Why Memory Management Matters

Memory management affects application performance, stability, and infrastructure costs. Excessive allocations cause frequent garbage collection pauses degrading response times. Memory leaks lead to OOM crashes. Understanding Go’s garbage collector, stack vs heap allocation, escape analysis, and memory profiling optimizes memory usage, reduces GC overhead, and ensures stable production systems.

Core benefits:

Lower GC overhead: Fewer pauses, better latency
Reduced memory footprint: Lower infrastructure costs
Crash prevention: Avoid OOM (out-of-memory) errors
Stable performance: Consistent response times

Problem: Go’s automatic garbage collector simplifies memory management but provides limited control.

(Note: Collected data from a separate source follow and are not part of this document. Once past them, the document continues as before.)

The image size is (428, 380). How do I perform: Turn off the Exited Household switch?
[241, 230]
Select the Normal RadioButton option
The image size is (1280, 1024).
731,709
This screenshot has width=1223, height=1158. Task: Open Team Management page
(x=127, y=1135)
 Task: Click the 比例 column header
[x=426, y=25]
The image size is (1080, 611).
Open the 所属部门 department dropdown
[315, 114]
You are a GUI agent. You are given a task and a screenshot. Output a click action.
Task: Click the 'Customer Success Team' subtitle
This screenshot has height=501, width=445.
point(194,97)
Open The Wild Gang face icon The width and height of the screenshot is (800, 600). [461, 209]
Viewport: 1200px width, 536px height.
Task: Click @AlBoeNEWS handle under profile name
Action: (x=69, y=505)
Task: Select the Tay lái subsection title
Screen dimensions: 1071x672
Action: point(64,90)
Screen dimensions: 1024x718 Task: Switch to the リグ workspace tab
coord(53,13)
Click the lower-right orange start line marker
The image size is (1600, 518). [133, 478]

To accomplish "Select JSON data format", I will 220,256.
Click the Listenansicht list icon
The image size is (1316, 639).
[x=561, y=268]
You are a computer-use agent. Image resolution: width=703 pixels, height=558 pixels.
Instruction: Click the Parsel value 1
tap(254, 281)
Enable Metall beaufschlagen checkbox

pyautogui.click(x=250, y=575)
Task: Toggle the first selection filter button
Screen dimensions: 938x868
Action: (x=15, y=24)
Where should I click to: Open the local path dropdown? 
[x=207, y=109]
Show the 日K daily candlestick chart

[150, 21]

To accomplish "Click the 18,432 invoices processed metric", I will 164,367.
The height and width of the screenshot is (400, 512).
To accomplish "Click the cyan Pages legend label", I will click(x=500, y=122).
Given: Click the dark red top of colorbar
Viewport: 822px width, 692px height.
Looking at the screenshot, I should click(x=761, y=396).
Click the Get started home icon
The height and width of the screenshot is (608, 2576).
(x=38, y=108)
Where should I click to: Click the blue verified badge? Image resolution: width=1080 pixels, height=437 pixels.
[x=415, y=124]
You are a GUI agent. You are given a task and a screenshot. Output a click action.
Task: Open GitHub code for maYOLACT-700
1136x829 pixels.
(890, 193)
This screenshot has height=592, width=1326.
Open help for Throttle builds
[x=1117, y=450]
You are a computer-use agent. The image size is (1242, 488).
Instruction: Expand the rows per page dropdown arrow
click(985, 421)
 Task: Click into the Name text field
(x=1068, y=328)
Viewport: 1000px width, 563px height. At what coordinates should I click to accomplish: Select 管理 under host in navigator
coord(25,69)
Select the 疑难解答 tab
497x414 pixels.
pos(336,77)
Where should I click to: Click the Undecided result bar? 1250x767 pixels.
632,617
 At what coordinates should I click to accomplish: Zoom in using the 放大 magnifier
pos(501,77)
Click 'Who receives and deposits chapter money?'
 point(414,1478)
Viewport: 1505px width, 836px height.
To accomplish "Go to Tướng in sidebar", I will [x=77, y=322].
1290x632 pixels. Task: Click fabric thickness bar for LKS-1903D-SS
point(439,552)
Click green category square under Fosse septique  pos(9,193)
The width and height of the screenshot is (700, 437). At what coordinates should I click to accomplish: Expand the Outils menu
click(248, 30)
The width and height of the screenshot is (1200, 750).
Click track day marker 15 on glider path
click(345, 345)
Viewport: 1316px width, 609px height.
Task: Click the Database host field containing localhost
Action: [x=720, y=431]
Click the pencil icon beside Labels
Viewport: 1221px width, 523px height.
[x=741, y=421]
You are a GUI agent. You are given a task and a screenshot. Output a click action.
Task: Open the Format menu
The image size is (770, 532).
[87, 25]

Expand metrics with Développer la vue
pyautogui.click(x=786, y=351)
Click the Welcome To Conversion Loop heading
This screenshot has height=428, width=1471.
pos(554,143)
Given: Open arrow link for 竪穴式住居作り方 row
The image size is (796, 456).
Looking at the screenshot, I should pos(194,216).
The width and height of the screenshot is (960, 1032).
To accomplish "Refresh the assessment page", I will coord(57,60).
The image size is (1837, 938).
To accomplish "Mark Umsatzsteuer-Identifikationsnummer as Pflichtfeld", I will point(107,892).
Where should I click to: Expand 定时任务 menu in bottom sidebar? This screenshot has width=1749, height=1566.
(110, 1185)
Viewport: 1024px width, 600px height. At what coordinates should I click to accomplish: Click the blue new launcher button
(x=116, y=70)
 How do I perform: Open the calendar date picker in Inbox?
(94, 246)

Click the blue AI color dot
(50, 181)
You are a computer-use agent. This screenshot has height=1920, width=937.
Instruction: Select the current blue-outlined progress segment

Manual tuning requires understanding GC mechanics, allocation patterns, and GOMEMLIMIT configuration.

Solution: Start with Go’s default GC behavior and memory profiling to identify issues, then apply optimization techniques (reduce allocations, tune GOMEMLIMIT, understand escape analysis) based on profiling data.

Go’s Garbage Collector Overview

Go uses concurrent mark-and-sweep garbage collector with generational optimization.

GC Phases:

Mark Phase (STW - Stop The World): Scan roots (globals, stack), mark reachable objects
Concurrent Mark: Mark remaining objects while application runs
Sweep Phase: Reclaim unmarked memory

Pattern: GC Metrics:

package main

import (
    "fmt"
    "runtime"
    // => Standard library for runtime statistics
    // => Provides GC metrics
    "time"
)

func printGCStats() {
    // => Prints garbage collector statistics

    var stats runtime.MemStats
    // => MemStats contains memory and GC statistics

    runtime.ReadMemStats(&stats)
    // => Populates stats with current values
    // => Includes allocations, GC runs, pause times

    fmt.Printf("Heap Alloc: %d MB\n", stats.HeapAlloc/1024/1024)
    // => Current heap memory allocated (in-use objects)
    // => HeapAlloc increases on allocation, decreases on GC

    fmt.Printf("Total Alloc: %d MB\n", stats.TotalAlloc/1024/1024)
    // => Cumulative bytes allocated (ever)
    // => Never decreases (includes freed objects)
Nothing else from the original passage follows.